Tytuł wpisu w pamiętniku odchudzania:
siłowo...


Dziś nie powiem co jadłam, bo nie mam ani zdjęć ani nie pamiętam każdego posiłku, wiem tylko, że niewiele grzeszyłam. Jadłam mniej więcej podobnie, np teraz na kolację zjadłam serek wiejski z makrelą i cebulą z kromką chleba IG.

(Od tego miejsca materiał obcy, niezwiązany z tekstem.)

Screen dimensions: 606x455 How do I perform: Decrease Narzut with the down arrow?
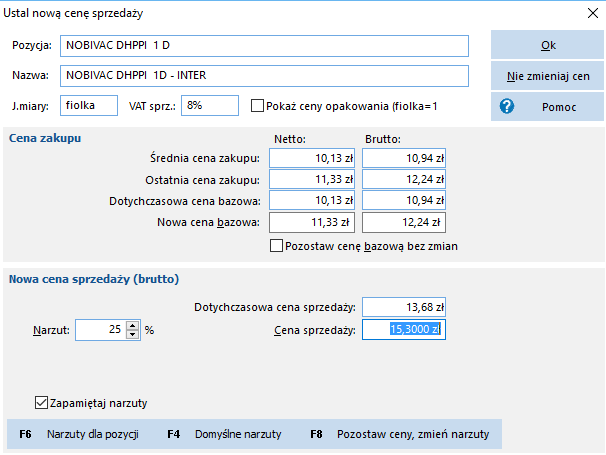[133, 334]
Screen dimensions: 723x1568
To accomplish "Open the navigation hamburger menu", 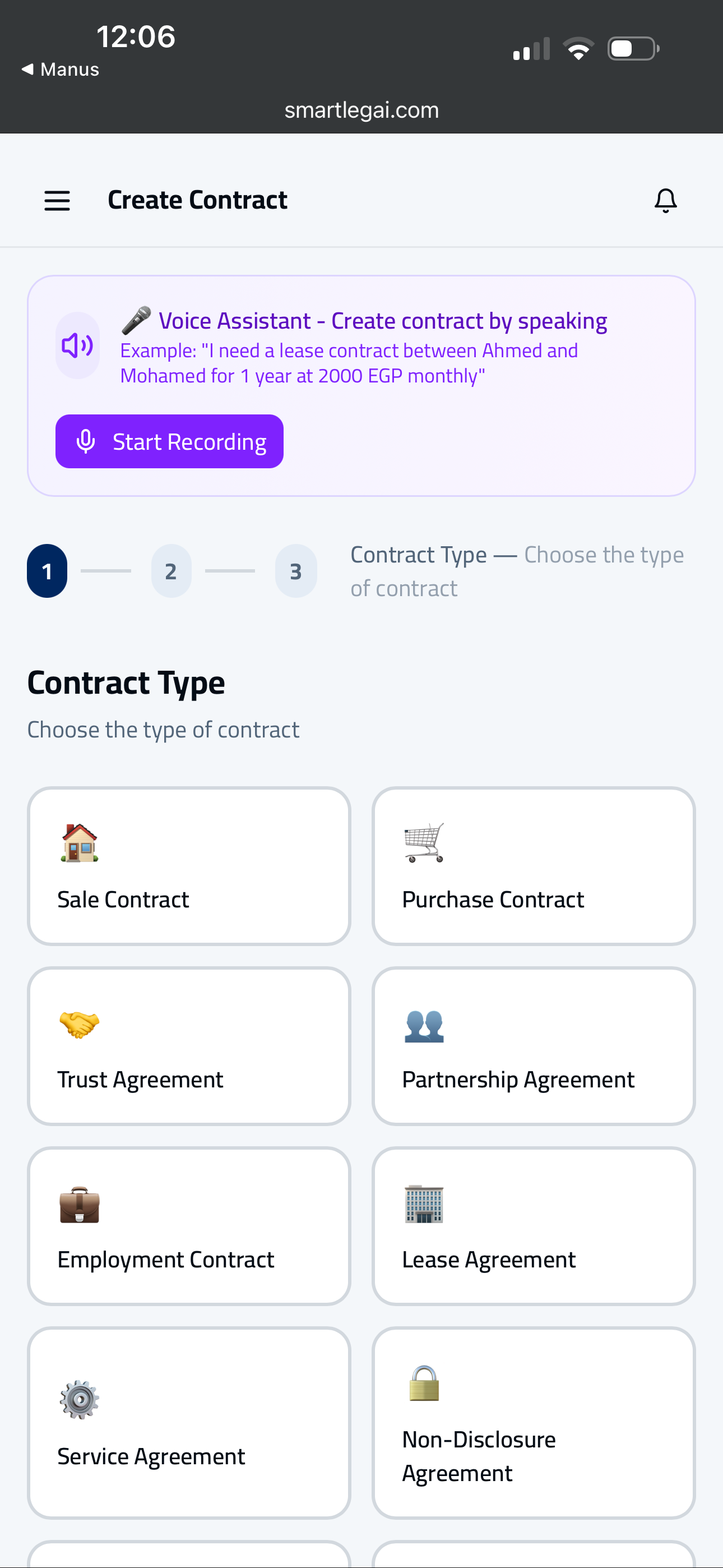I will click(57, 200).
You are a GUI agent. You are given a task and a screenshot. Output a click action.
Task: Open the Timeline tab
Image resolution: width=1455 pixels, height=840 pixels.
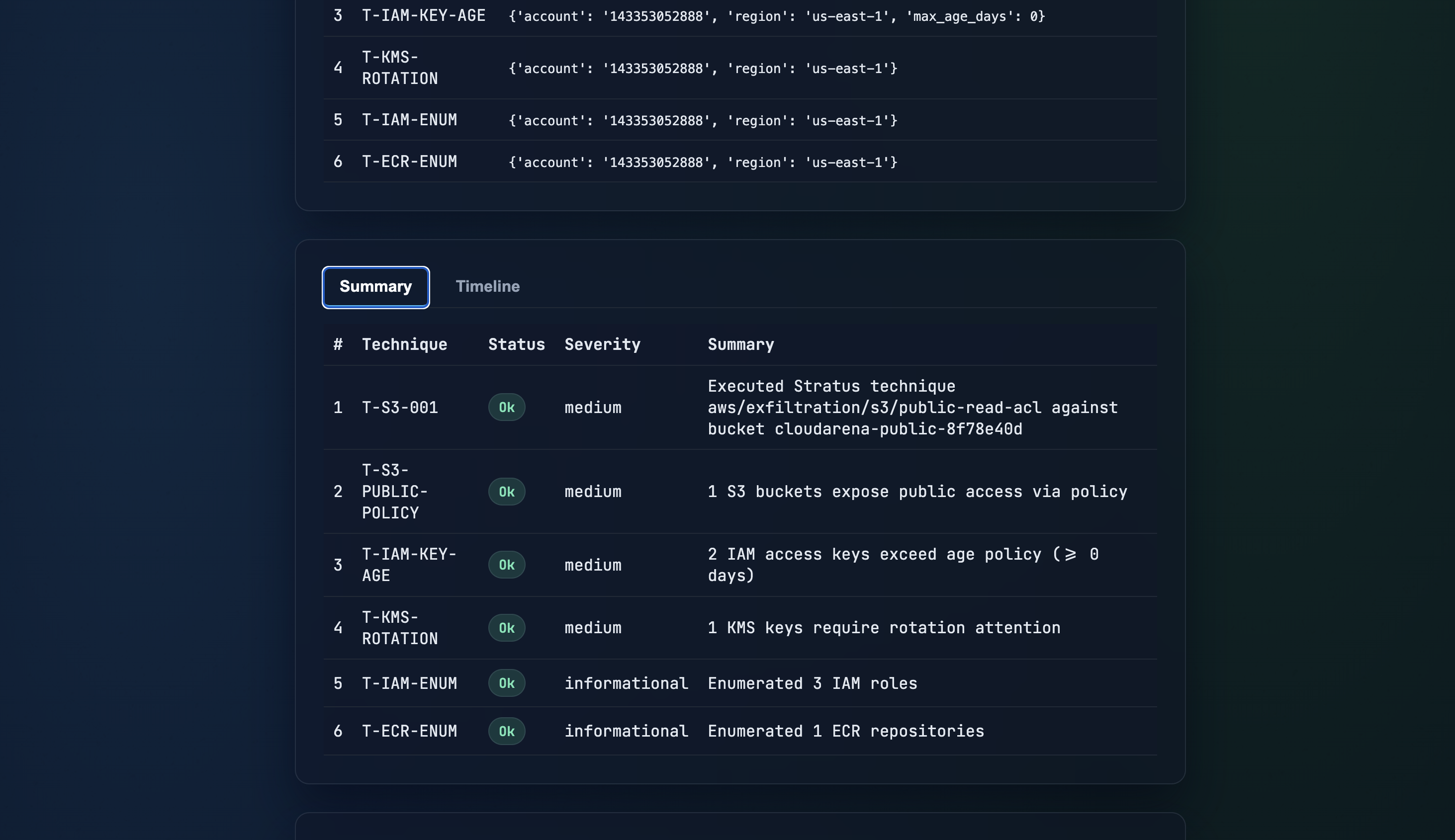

Rano trening był, ale siłowy, pierwszy raz w życiu. Przymierzałam się do niego prawie miesiąc. Czytając sporo, oglądając filmiki instruktażowe, zbierając plany treningowe (dziękuję Kasiu), zbierając do końca sprzęt. Miałam zacząć wcześniej, mąż miał ze mną ćwiczyć, ale się go nie doczekałam :( i zaczęłam sama....
I po czułam się super, ręce się trzęsły do tej pory czuję fajne i nowe dla mnie zmęczenie, bo dziś był trening na ręce, biceps, triceps, motyle i brzuch.
Zaczęłam od rozgrzewki na orbiterku

to mój... najtańszy jaki był na allegro, na taśmę nie magnetyczny, ale daje czadu, mam go trzy lata, ale jest eksploatowany umiarkowanie.
A potem przeszłam do żelastwa

nie wiem czemu w tym pokoju zdjęcie nie chciało mi się wyostrzyć. Ale widać sztangę z talerzami każdy po 5kg+gryf, hantle, dziś ważyły po 5kg, za ławeczkę prostą robił mały stolik, a za skośną piłka. Może kiedyś zainwestujemy w ławeczkę.
 No i pas neoprenowy wreszcie znalazł swoje przeznaczenie żeby chronić panele od sztangi.
No i w tym pokoju stoi jeszcze taki kawał złomu, który o mały włos miał być wystawiony na allegro.. całe szczęście nikomu się nie chciało robić zdjęć...
i teraz mam na czym robić ćwiczenia "na maszynie" z całego planu treningowego obejmującego trzy różne treningi nie mam tylko jak zastąpić ginekologa, ale zanim dojdę do tego treningu pomyślę jak rozwiązać problem. Może któraś z was ma pomysł.
To kółko na podłodze to twister na którym kręciłam dziś tyłkiem.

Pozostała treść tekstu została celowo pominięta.